200 Metri, film diretto da Ameen Nayfeh, racconta la storia di Mustafa (Ali Suliman), sposato con Salwa (Lana Zreik), con cui ha costruito una famiglia. I due provengono da due paesi palestinesi che distano circa 200 metri l'uno dall'altro, ma sono separati da un muro, cosa che porta non pochi problemi al loro matrimonio. La coppia sarebbe serena e tranquilla se non ci fosse tra loro quella massiccia presenza che li separa, ma nonostante ciò, cercano di far funzionare come possono le cose: la notte Mustafa accende una luce per augurare la buonanotte alla moglie ai figli e questi rispondono allo stesso modo.
Quando l'uomo riceve una chiamata terribile, in cui gli si comunica che suo figlio ha avuto un incidente, si ritrova, come ogni genitore, in preda all'angoscia e al timore. Mustafa, desideroso di giungere in ospedale il prima possibile, corre al checkpoint, dove non solo è costretto a fare la fila, ma gli viene negato il passaggio perché le sue impronte digitali non coincidono. Totalmente disperato e sempre più preoccupato, si rivolge a un contrabbandiere per oltrepassare il muro e ha così inizio la sua odissea, che trasformerà quei 200 metri in un incubo terribile e duraturo, dal quale Mustafa ha difficoltà a risvegliarsi.

Con Ali Suliman Anna Unterberger Motaz Malhees

Produzione: Palestina , 2020 , 96min.

200 METRI | Trailer Italiano Ufficiale HD

Un piccolo film dichiaratamente politico, che alla maniera delle commedie balcaniche trova nelle ferite di una terra la metafora del male che la affligge.

La geometria insegna che il modo più veloce per unire due punti è tracciare una retta. La vita e la Storia, però, hanno da sempre altre regole, altri piani, e le rette possono spezzarsi di fronte a un muro o diventare linee circonflesse e tortuose che uniscono i punti in maniera imprevedibili.

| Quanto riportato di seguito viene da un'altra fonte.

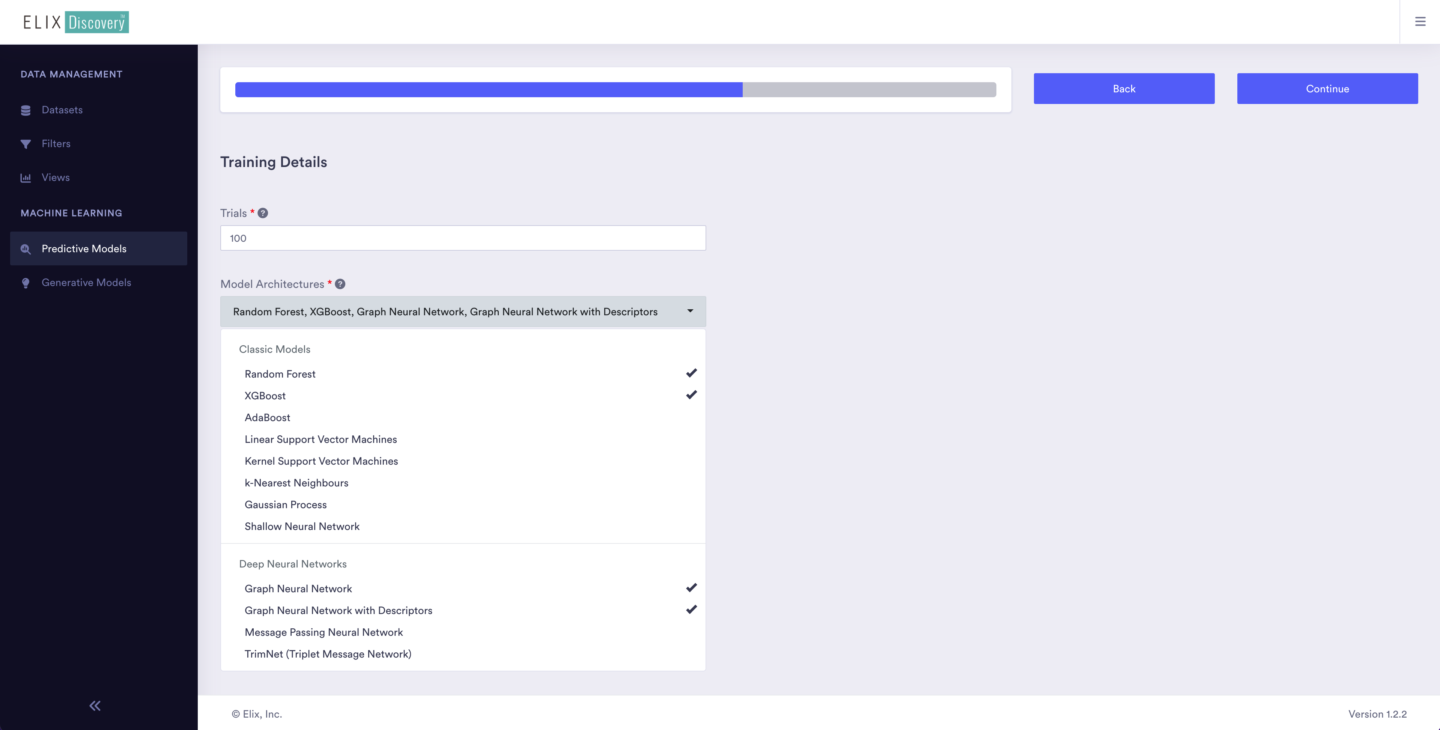Click the collapse sidebar double-arrow icon
Screen dimensions: 1440x730
point(94,705)
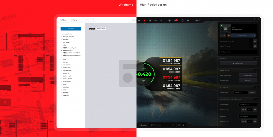Click the orange info icon beside Open overlay

point(229,35)
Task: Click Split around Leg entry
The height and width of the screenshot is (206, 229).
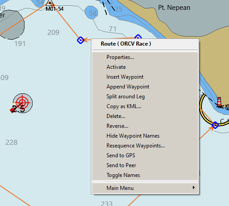Action: click(x=145, y=97)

In Cisgiordania, nelle zone dove scorre la "barriera di separazione" (così la chiamano gli israeliani) eretta a partire dal 2002, capita che due case distanti appena 200 metri siano in realtà separate in maniera insanabile. Solo una luce può unirle: non l'amore reciproco delle persone che le abitano, né tantomeno la politica, che da decenni non riesce, non può, non sa o non vuole risolvere un problema che insanguina una terra, affligge un popolo e crea uno stato di guerra permanente.

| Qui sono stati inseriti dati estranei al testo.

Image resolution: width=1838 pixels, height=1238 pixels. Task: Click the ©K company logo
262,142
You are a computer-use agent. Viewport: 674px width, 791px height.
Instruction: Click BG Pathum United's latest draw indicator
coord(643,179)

Ameen Nayfeh, regista palestinese al primo lungometraggio, ha racchiuso la realtà di uno dei luoghi simbolo della conflittualità contemporanea nello spazio minimale occupato da una famiglia palestinese - padre e nonna da questa parte del muro, madre e figli dall'altra, nel territorio d'Israele - e lo ha allargato alle alture oltre le città, agli spazi pattugliati dall'esercito israeliano e attraversato da trafficati e coraggiosi semplici cittadini. La metafora è evidente, fin ovvia, e illustra il paradosso di due nazioni che condividono lo stesso territorio, divise però da rapporti di forza sbilanciati. I palestinesi, popolo sconfitto, diseredato, disunito, sono costretti a vivere fuori dalla realtà, o meglio ancora in una realtà surreale, in cui la geometria è surclassata dalle leggi degli uomini.